On the validity of life....

"It's not like I subsist on external validation; but it is nice to get it from time to time." - me

For a long time, I think I did subsist on external validation. It was like I had to hear from someone else that I was good enough or smart enough in order to really believe it for myself. It took a good long while (and some counseling) to finally start believing that I was good enough simply because I thought I was good enough.

Still though...it's nice to hear it every now and again. I think if we're all honest with ourselves, we all like to heard how good or smart we are at something, especially the things that are important to us. It's part of being human, I suppose. The feeling of knowing we're valued holds a lot of weight with us. We're emotional beings; some of us wear emotions openly (I'm that person most of the time) and some of us can hide them, but at the end of the day, we all feel the emotions brought on by life.

Our day jobs are probably one of the biggest places we need to feel validated and worth it.
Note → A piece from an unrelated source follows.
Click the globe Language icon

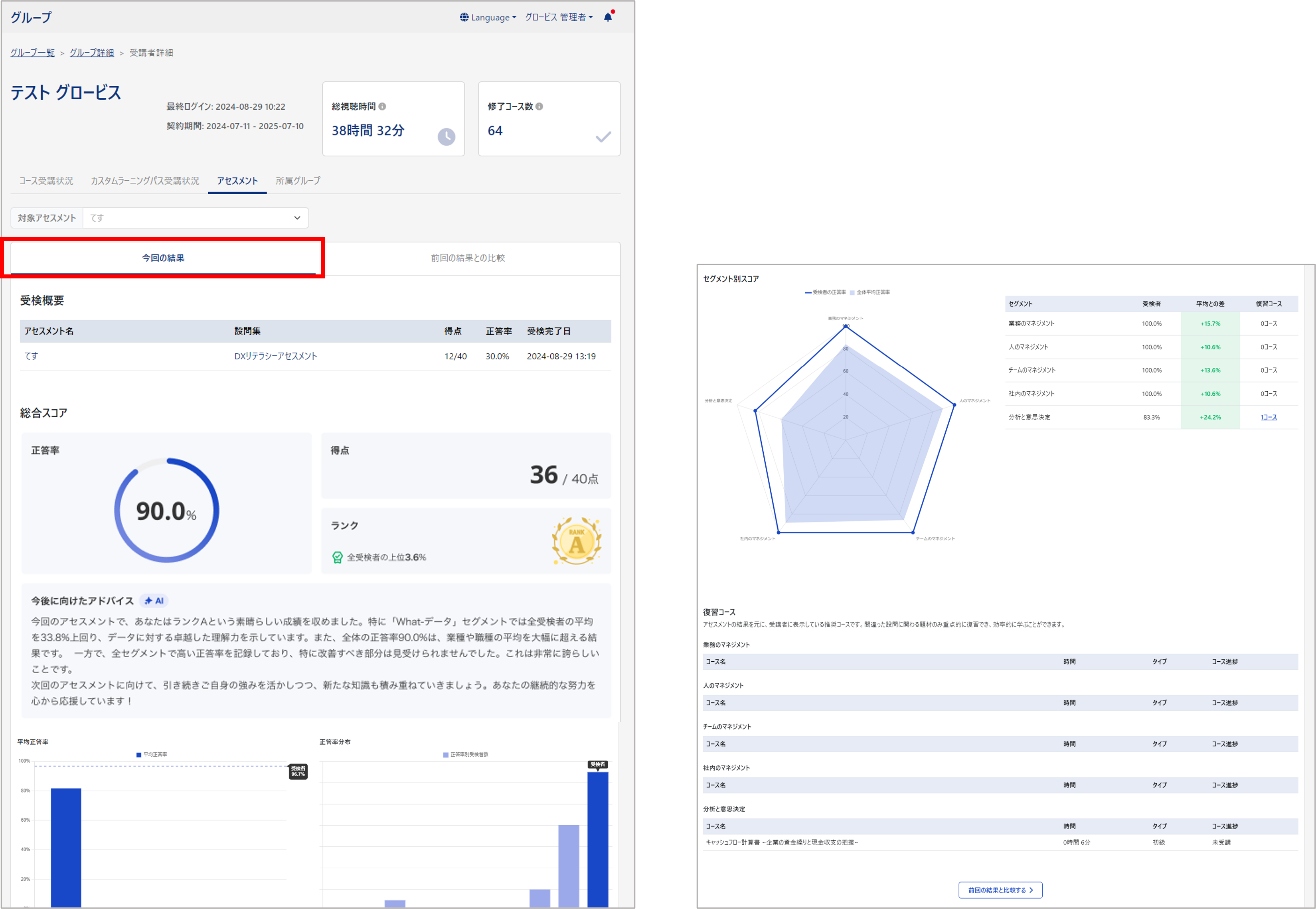(x=464, y=17)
We pursue more education and designations for our own well-being, sure, but we also pursue it in an effort to be noticed by the people that matter (read: the people that can increase our paycheck and our titles). We spend the majority of our time at our day jobs, so it becomes part of who we are. And knowing that we're contributing to the overall growth of our company or business is something that a lot of us want to be a part of. Sometimes, that external validation falls flat...we simply aren't recognized or rewarded. And that SUCKS. It just does.

The problem is when that lack of validation starts to permeate the rest of our life. We are more than our work. Despite how hard a lot of us work at our jobs, we are more than just designers and programmers and paper pushers and analysts. I've noticed, for myself, that a lack of validation in one area of my life can start to drastically affect the rest of my life. If I'm not a good "x", then I must not be a good "y" or "z." I mean, it's not true, but the feelings happen. It's in those moments that a) I am glad I have friends who will validate me and b) it's time to take stock of things I am good at and that I love to do. I'm good at baking (I'm REAL good at baking); I throw a mean party; I'm organized (almost to a disturbing degree). I am a sum of very many parts; just because one part doesn't always feel right doesn't mean the rest aren't exactly as they should be.